TASK BRIEF -
With the pictures left out, retype exactly the lines below starting at the line that contains "You are a computer-use" and ending at the line that contains "Task: Click the military cargo pants subtitle".

[Start of section]

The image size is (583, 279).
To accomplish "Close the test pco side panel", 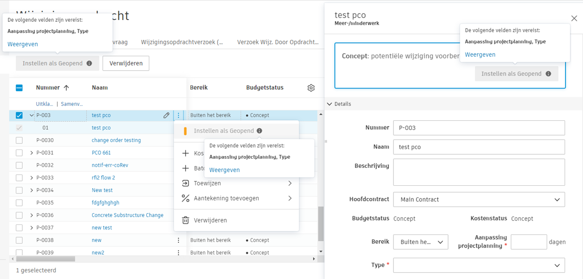I will [x=574, y=18].
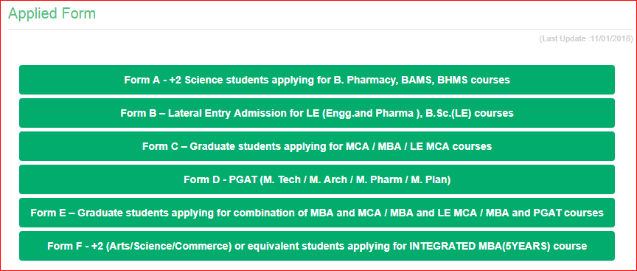Choose the MBA and LE MCA combination form
This screenshot has height=271, width=637.
pyautogui.click(x=317, y=213)
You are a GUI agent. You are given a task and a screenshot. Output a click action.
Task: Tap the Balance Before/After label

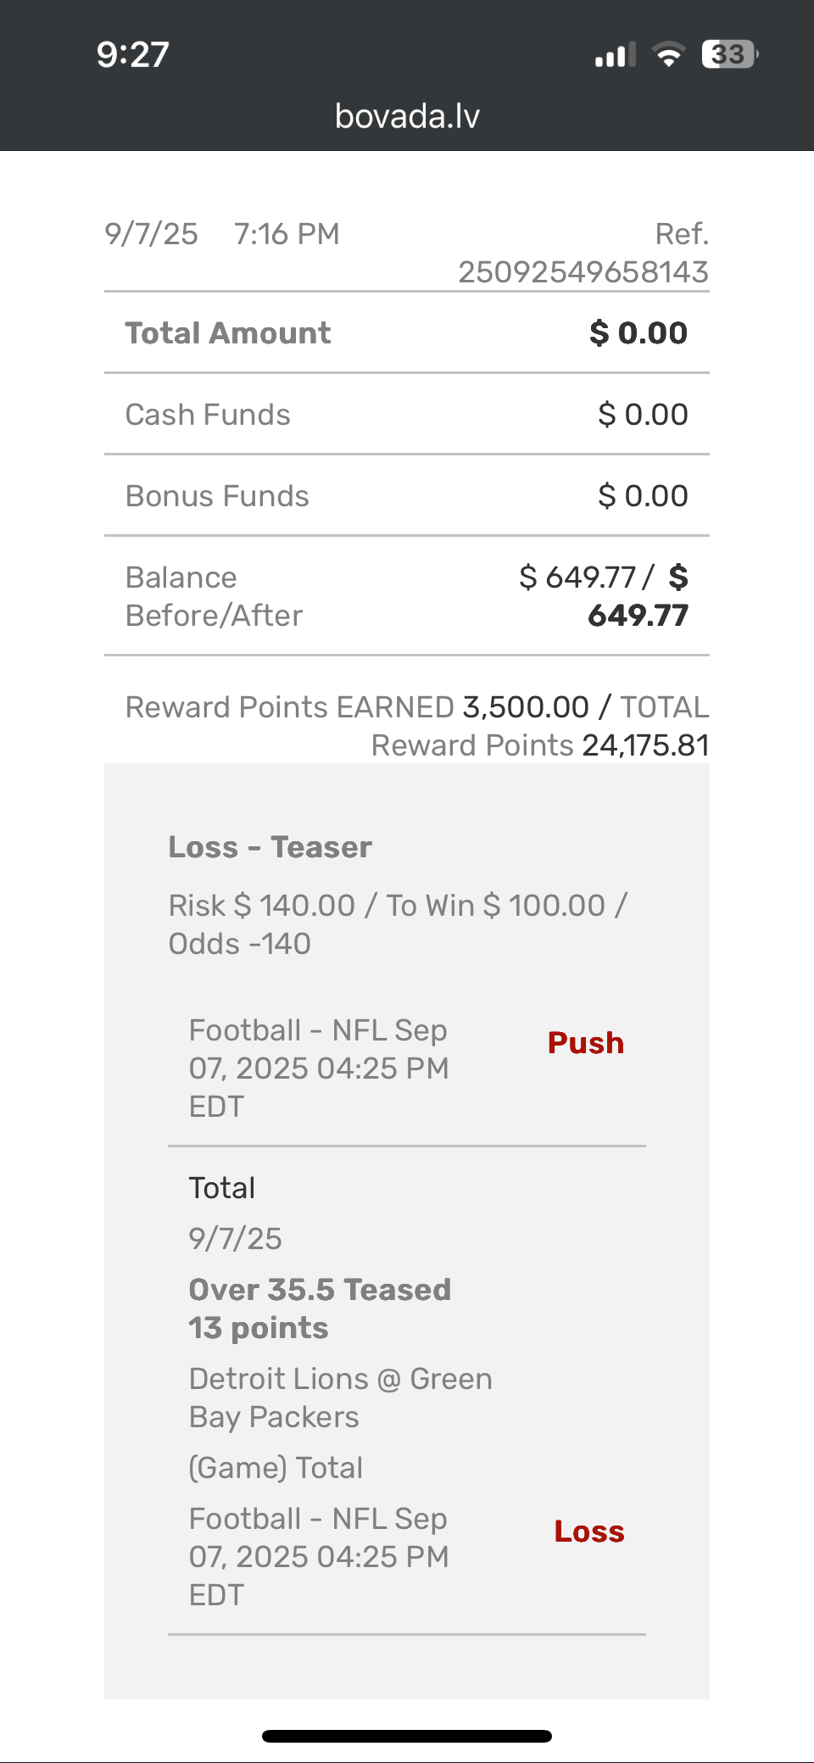click(x=214, y=596)
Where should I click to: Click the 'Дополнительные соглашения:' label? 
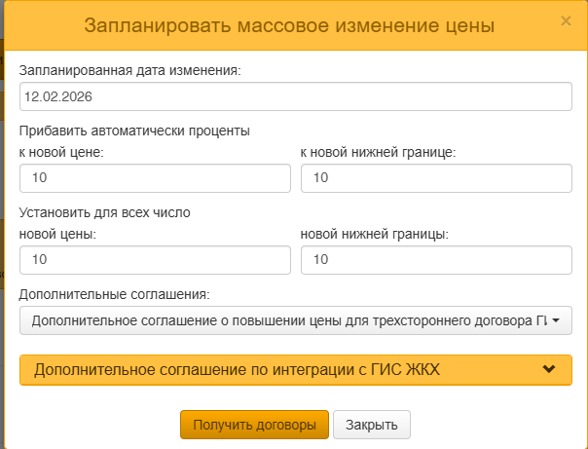coord(115,293)
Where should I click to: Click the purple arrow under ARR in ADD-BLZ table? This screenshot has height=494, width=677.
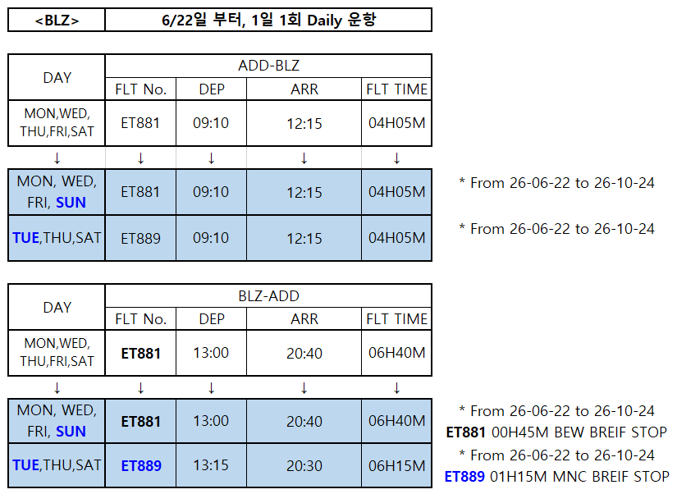[304, 158]
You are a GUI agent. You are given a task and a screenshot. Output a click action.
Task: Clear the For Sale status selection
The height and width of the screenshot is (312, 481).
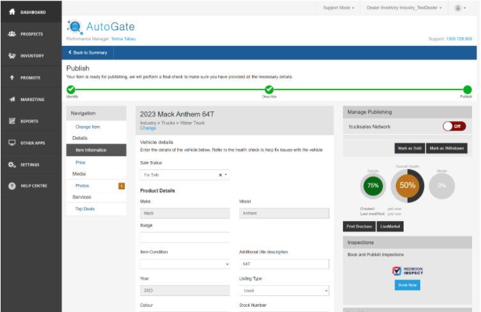pos(220,175)
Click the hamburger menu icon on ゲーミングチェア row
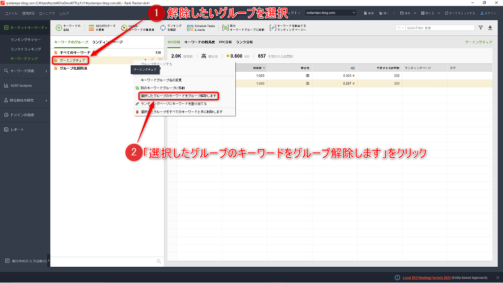The image size is (503, 283). pyautogui.click(x=160, y=60)
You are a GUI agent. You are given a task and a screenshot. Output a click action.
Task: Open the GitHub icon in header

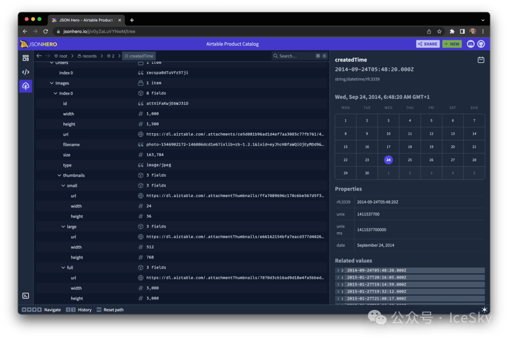(481, 44)
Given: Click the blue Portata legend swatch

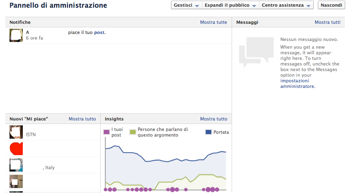Looking at the screenshot, I should click(209, 132).
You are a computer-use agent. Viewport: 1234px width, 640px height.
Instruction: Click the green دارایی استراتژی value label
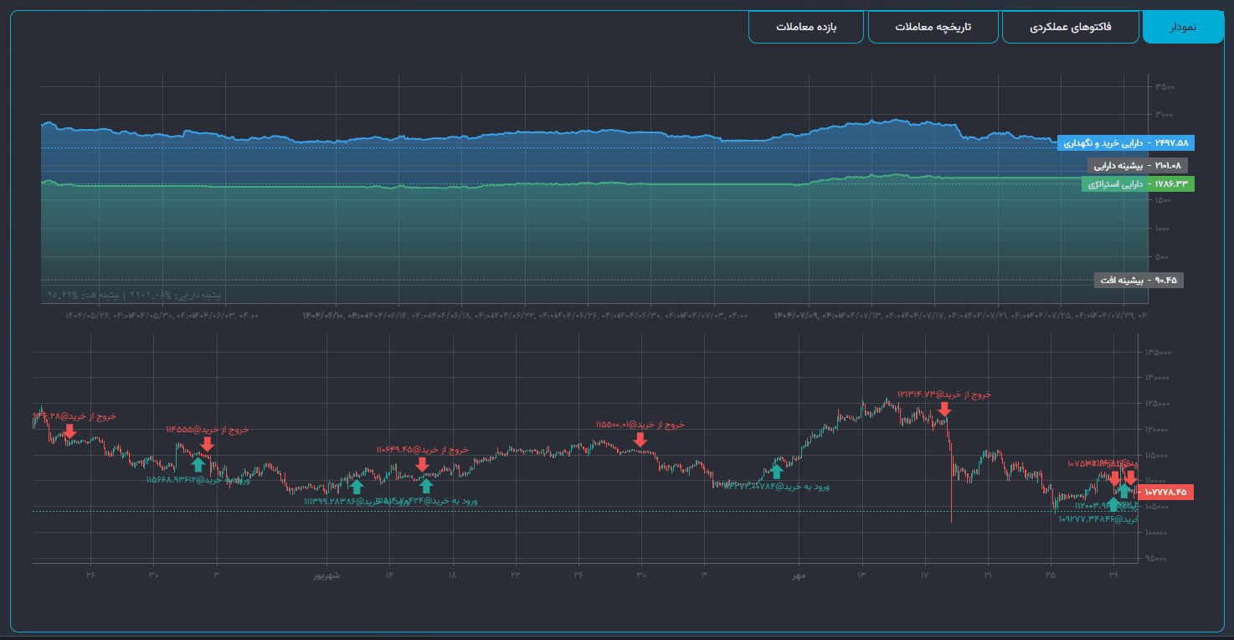point(1137,183)
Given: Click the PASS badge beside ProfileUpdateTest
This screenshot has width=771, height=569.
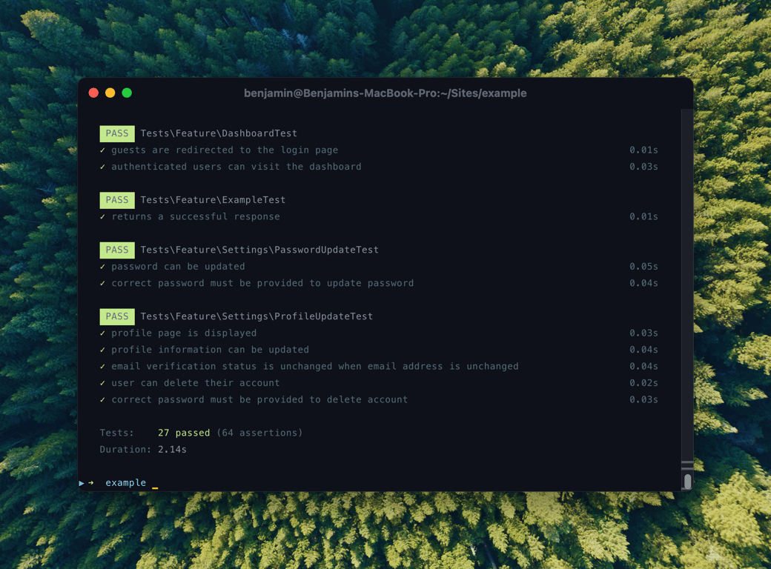Looking at the screenshot, I should coord(116,316).
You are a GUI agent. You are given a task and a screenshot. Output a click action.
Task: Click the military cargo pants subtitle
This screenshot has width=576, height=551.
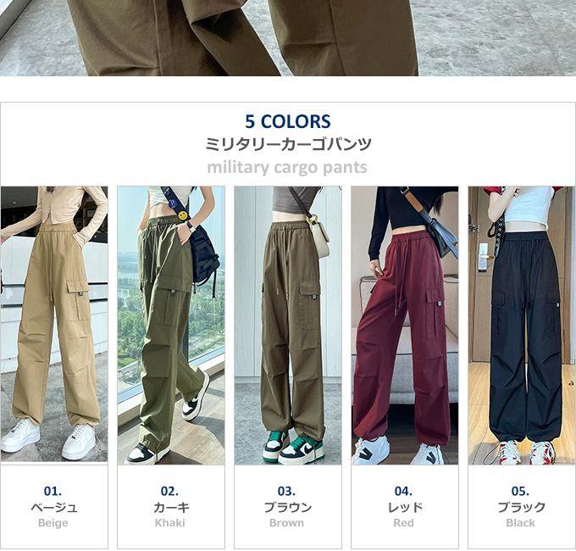287,168
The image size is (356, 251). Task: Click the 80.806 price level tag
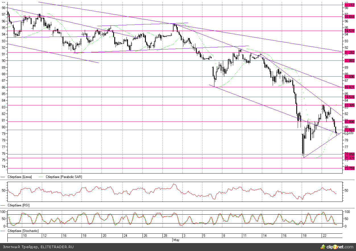tap(349, 122)
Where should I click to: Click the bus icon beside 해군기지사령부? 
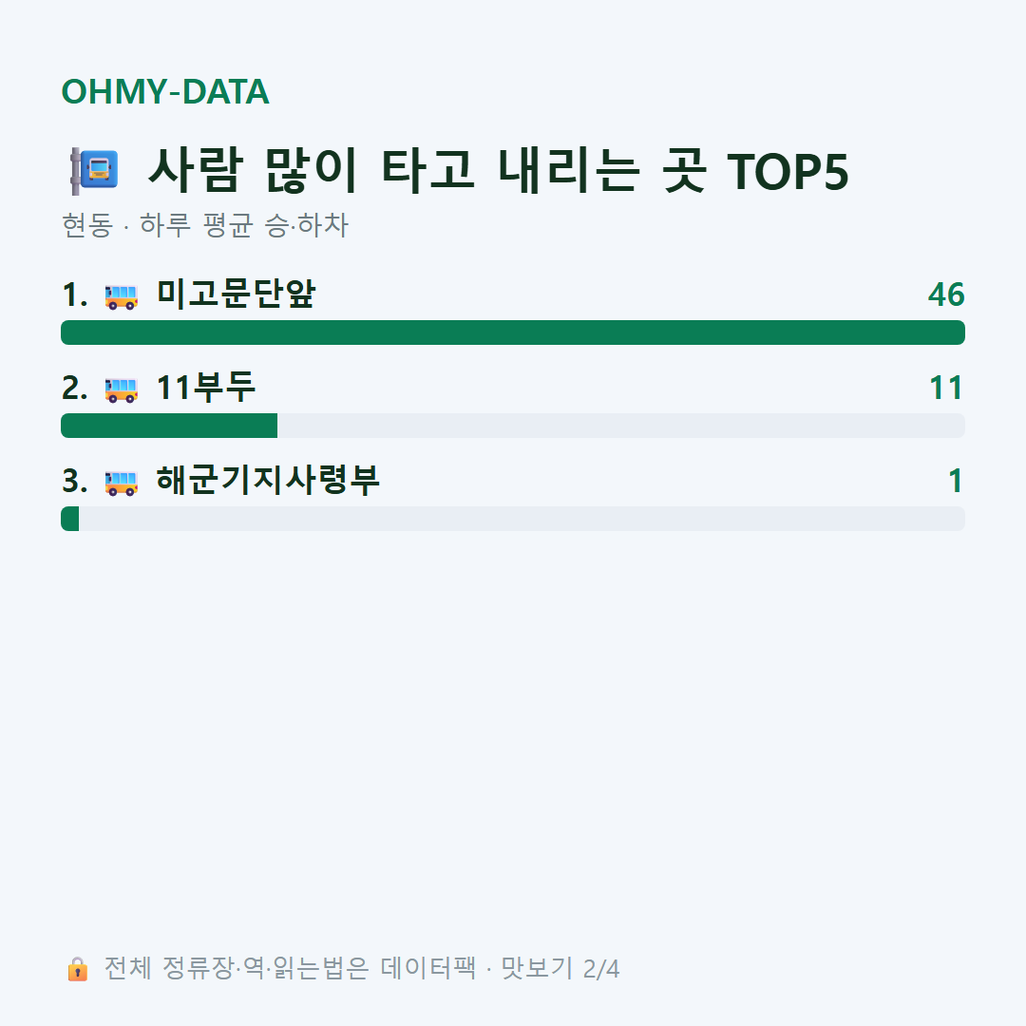tap(121, 483)
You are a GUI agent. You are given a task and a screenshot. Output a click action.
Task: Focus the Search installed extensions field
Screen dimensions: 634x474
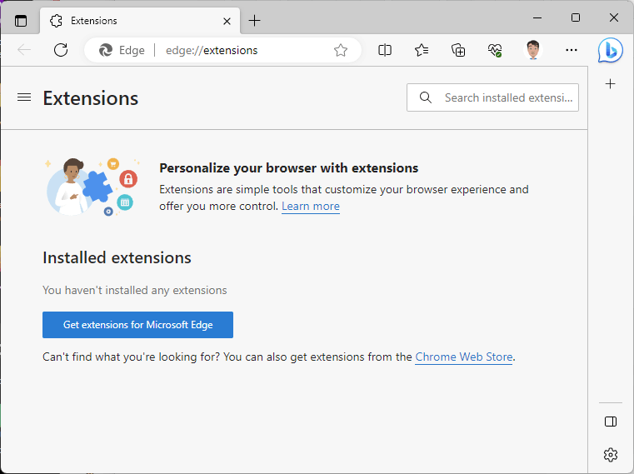(x=492, y=97)
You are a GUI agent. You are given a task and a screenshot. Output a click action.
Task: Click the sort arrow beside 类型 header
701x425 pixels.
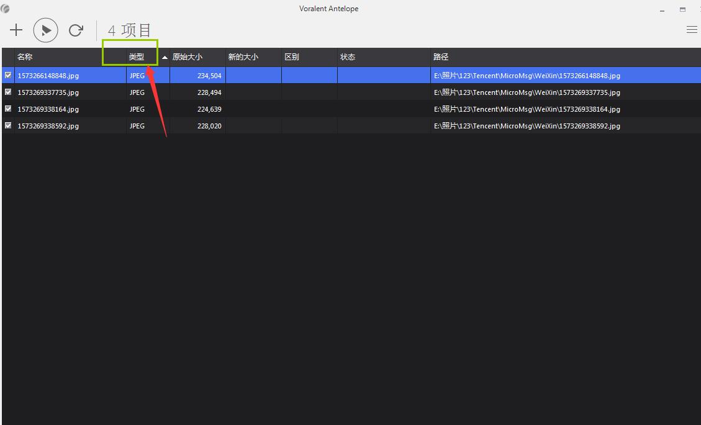165,57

[End of section]

WRITTEN SOLUTION -
You are a computer-use agent. Viewport: 1234px width, 640px height.
Instruction: Click the green دارایی استراتژی value label
point(1137,183)
Given: Click the PASS badge beside ProfileUpdateTest
This screenshot has width=771, height=569.
Looking at the screenshot, I should coord(116,316).
You are a GUI agent. You are given a task and a screenshot. Output a click action.
Task: Click the military cargo pants subtitle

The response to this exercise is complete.